# Candidate Generation

After Two-Tower training, the `candidate_tower` is used to convert all candidate items into embeddings.

The embeddings are indexed and deployed to an index endpoint for serving.

Steps performed in this notebook:

1. Create a test dataset to send to the query endpoint 
2. Submit the `endpoint.predict()` calls to get the query vector representation
3. Inspect the records and familiarize, check for data quality


## Load env config

In [1]:
# naming convention for all cloud resources
VERSION        = "v1"                  # TODO
PREFIX         = f'ndr-{VERSION}'      # TODO

print(f"PREFIX = {PREFIX}")

PREFIX = ndr-v1


In [2]:
# staging GCS
GCP_PROJECTS             = !gcloud config get-value project
PROJECT_ID               = GCP_PROJECTS[0]

# GCS bucket and paths
BUCKET_NAME              = f'{PREFIX}-{PROJECT_ID}-bucket'
BUCKET_URI               = f'gs://{BUCKET_NAME}'

config = !gsutil cat {BUCKET_URI}/config/notebook_env.py
print(config.n)
exec(config.n)


PROJECT_ID               = "hybrid-vertex"
PROJECT_NUM              = "934903580331"
LOCATION                 = "us-central1"

REGION                   = "us-central1"
BQ_LOCATION              = "US"
VPC_NETWORK_NAME         = "ucaip-haystack-vpc-network"

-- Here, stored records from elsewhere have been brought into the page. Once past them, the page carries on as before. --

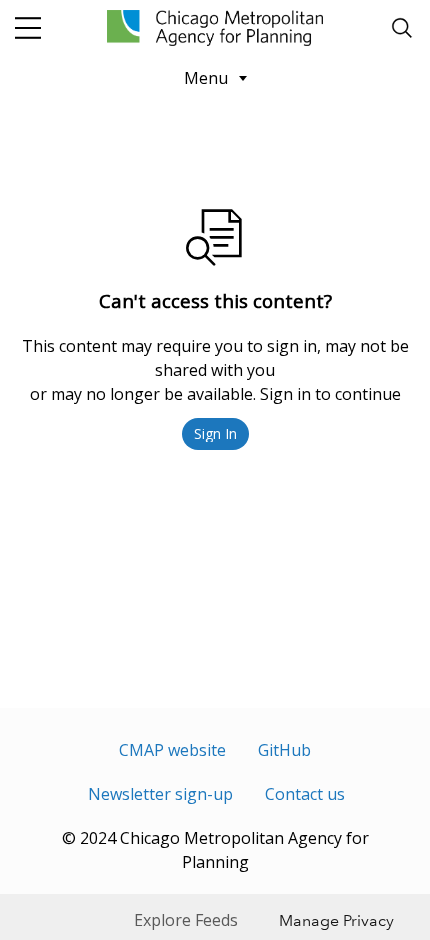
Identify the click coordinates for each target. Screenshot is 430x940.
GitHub (284, 750)
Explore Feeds (186, 920)
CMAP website (172, 750)
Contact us (305, 794)
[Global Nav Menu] (28, 28)
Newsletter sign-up (160, 794)
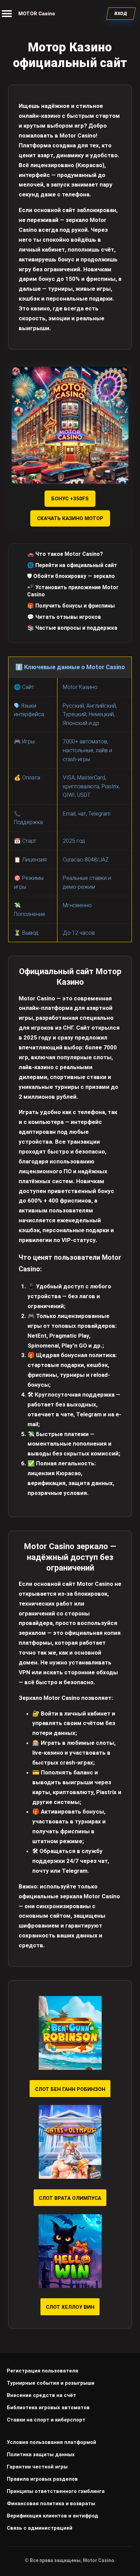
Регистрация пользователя (42, 2371)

VERTEX_SA                = "934903580331-compute@developer.gserviceaccount.com"

PREFIX                   = "ndr-v1"
VERSION                  = "v1"

APP                      = "sp"
MODEL_TYPE               = "2tower"
FRAMEWORK                = "tfrs"
DATA_VERSION             = "v1"
TRACK_HISTORY            = "5"

BUCKET_NAME              = "ndr-v1-hybrid-vertex-bucket"
BUCKET_URI               = "gs://ndr-v1-hybrid-vertex-bucket"
SOURCE_BUCKET            = "spotify-million-playlist-dataset"

DATA_GCS_PREFIX          = "data"
DATA_PATH                = "gs://ndr-v1-hybrid-vertex-bucket/data"
VOCAB_SUBDIR             = "vocabs"
VOCAB_FILENAME           = "vocab_dict.pkl"

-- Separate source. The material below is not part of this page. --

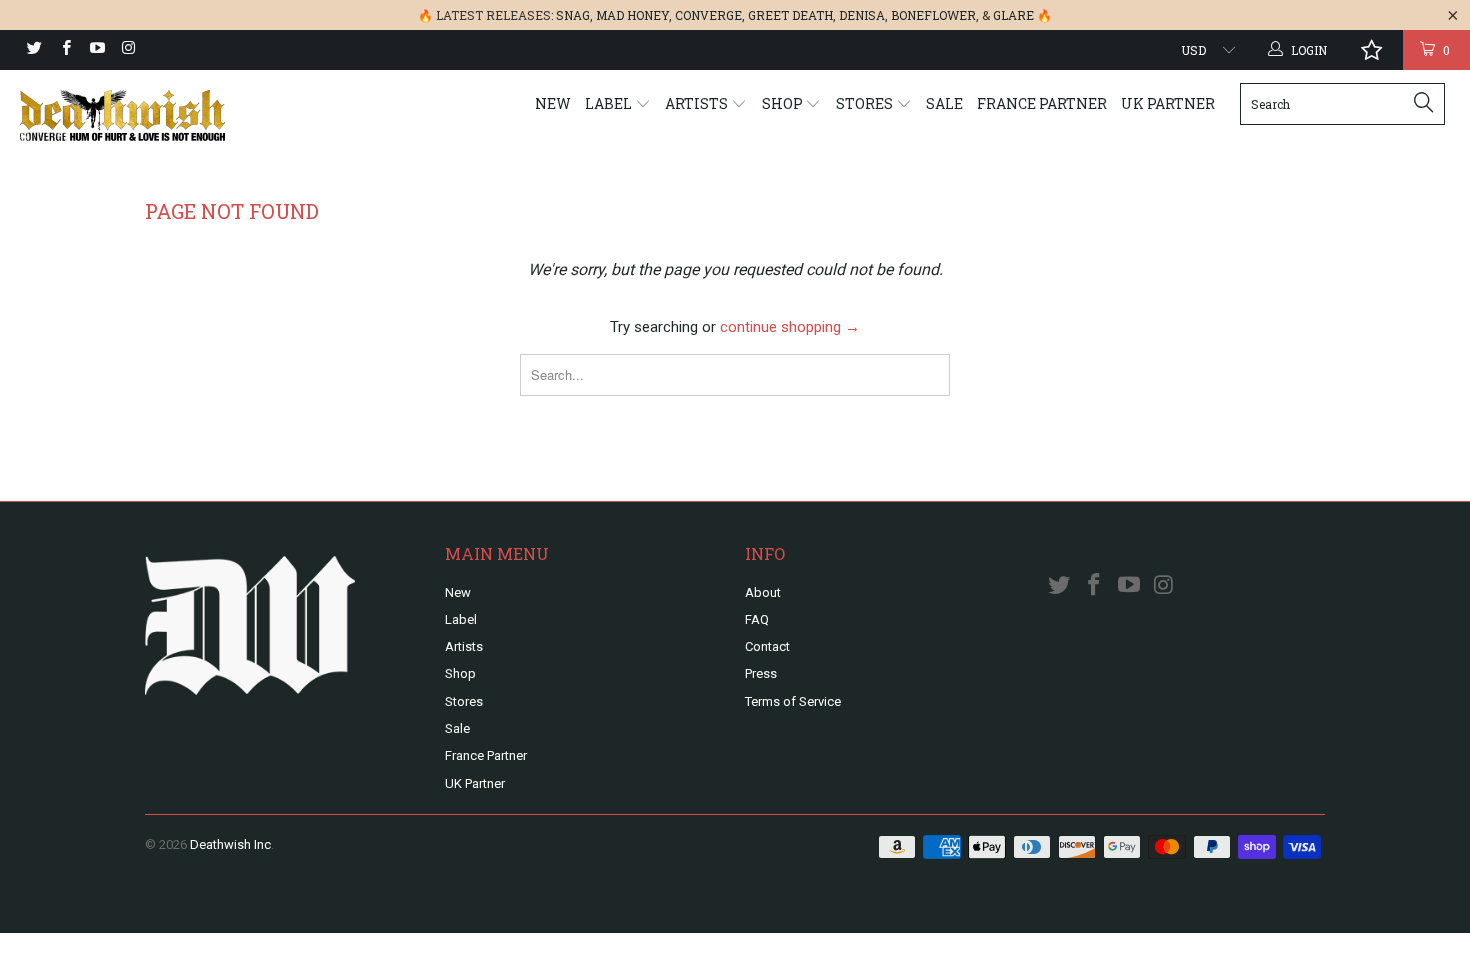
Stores (866, 103)
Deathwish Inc (230, 844)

CANDIDATE_PREFIX         = "candidates"
TRAIN_DIR_PREFIX      

### imports

In [3]:
import json
import numpy as np
import pickle as pkl
from pprint import pprint
import time

import os

os.environ['TF_CPP_MIN_LOG_LEVEL'] = '2'

# GPU
import gc
from numba import cuda

import tensorflow as tf
import tensorflow_recommenders as tfrs
import tensorflow_io as tfio

from google.cloud import storage
from google.cloud.storage.bucket import Bucket
from google.cloud.storage.blob import Blob

import google.cloud.aiplatform as vertex_ai

from src.two_tower_jt import two_tower as tt
from src.two_tower_jt import train_utils
from src.two_tower_jt import feature_sets

In [4]:
# gpus = tf.config.experimental.list_physical_devices('GPU')
# for gpu in gpus:
#     tf.config.experimental.set_memory_growth(gpu, True)
    
print("Num GPUs Available: ", len(tf.config.list_physical_devices('GPU')))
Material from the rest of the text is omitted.